AUTHOR=Blackledge Matthew D. , Winfield Jessica M. , Miah Aisha , Strauss Dirk , Thway Khin , Morgan Veronica A. , Collins David J. , Koh Dow-Mu , Leach Martin O. , Messiou Christina TITLE=Supervised Machine-Learning Enables Segmentation and Evaluation of Heterogeneous Post-treatment Changes in Multi-Parametric MRI of Soft-Tissue Sarcoma JOURNAL=Frontiers in Oncology VOLUME=9 YEAR=2019 URL=https://www.frontiersin.org/journals/oncology/articles/10.3389/fonc.2019.00941 DOI=10.3389/fonc.2019.00941 ISSN=2234-943X ABSTRACT=

Background: Multi-parametric MRI provides non-invasive methods for response assessment of soft-tissue sarcoma (STS) from non-surgical treatments. However, evaluation of MRI parameters over the whole tumor volume may not reveal the full extent of post-treatment changes as STS tumors are often highly heterogeneous, including cellular tumor, fat, necrosis, and cystic tissue compartments. In this pilot study, we investigate the use of machine-learning approaches to automatically delineate tissue compartments in STS, and use this approach to monitor post-radiotherapy changes.

Methods: Eighteen patients with retroperitoneal sarcoma were imaged using multi-parametric MRI; 8/18 received a follow-up imaging study 2–4 weeks after pre-operative radiotherapy. Eight commonly-used supervised machine-learning techniques were optimized for classifying pixels into one of five tissue sub-types using an exhaustive cross-validation approach and expert-defined regions of interest as a gold standard. Final pixel classification was smoothed using a Markov Random Field (MRF) prior distribution on the final machine-learning models.

Findings: 5/8 machine-learning techniques demonstrated high median cross-validation accuracies (82.2%, range 80.5–82.5%) with no significant difference between these five methods. One technique was selected (Naïve-Bayes) due to its relatively short training and class-prediction times (median 0.73 and 0.69 ms, respectively on a 3.5 GHz personal machine).

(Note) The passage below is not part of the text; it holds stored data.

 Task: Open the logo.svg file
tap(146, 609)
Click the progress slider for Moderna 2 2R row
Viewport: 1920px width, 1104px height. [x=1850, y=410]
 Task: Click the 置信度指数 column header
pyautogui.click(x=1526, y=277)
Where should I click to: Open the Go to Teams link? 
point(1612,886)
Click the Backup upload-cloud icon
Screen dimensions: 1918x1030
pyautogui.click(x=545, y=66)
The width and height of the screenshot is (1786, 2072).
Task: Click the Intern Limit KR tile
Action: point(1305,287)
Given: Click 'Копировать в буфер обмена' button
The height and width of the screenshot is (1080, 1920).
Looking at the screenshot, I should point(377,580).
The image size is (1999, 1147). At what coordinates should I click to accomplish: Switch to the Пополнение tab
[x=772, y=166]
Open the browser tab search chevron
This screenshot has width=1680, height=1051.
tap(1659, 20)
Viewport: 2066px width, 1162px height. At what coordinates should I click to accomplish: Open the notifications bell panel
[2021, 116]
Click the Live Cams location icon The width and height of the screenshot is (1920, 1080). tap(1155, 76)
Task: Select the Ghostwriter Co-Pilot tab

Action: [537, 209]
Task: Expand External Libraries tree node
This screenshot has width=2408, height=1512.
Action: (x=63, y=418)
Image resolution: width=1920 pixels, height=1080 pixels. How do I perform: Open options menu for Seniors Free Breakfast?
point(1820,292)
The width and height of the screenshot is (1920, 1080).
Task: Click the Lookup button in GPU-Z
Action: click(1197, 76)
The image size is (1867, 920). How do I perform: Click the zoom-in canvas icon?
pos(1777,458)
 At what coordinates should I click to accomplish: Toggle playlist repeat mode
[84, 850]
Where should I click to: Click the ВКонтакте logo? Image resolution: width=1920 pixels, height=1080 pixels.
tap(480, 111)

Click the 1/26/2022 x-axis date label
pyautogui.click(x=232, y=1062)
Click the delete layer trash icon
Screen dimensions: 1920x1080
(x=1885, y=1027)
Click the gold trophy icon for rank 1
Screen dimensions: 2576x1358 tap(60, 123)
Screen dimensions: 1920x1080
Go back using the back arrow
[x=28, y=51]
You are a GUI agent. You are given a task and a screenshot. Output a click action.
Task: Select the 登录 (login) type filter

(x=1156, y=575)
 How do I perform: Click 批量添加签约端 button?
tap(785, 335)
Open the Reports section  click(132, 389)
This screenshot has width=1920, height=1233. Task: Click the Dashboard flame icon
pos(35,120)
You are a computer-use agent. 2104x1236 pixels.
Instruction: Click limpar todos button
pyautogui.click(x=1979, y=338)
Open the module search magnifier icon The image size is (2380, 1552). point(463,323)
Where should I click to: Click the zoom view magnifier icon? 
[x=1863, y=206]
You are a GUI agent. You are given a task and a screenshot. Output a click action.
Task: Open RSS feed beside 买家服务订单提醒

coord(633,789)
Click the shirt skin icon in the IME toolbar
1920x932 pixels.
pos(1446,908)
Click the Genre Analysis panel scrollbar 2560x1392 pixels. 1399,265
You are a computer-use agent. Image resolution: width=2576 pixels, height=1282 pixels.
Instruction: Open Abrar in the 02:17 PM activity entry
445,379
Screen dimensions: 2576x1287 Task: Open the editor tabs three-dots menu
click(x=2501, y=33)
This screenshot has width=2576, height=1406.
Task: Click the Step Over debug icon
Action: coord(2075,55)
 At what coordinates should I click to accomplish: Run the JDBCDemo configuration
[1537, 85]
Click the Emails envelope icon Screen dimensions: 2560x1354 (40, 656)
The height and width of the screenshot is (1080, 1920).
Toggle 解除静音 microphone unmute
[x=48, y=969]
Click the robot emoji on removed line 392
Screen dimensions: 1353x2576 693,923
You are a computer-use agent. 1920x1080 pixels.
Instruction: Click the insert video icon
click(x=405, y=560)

When combined with the MRF-prior, this approach was successfully applied in all eight post-radiotherapy imaging studies and provided visualization and quantification of changes to independent STS sub-regions following radiotherapy for heterogeneous response assessment.

Interpretation: Supervised machine-learning approaches to tissue classification in multi-parametric MRI of soft-tissue sarcomas provide quantitative evaluation of heterogeneous tissue changes following radiotherapy.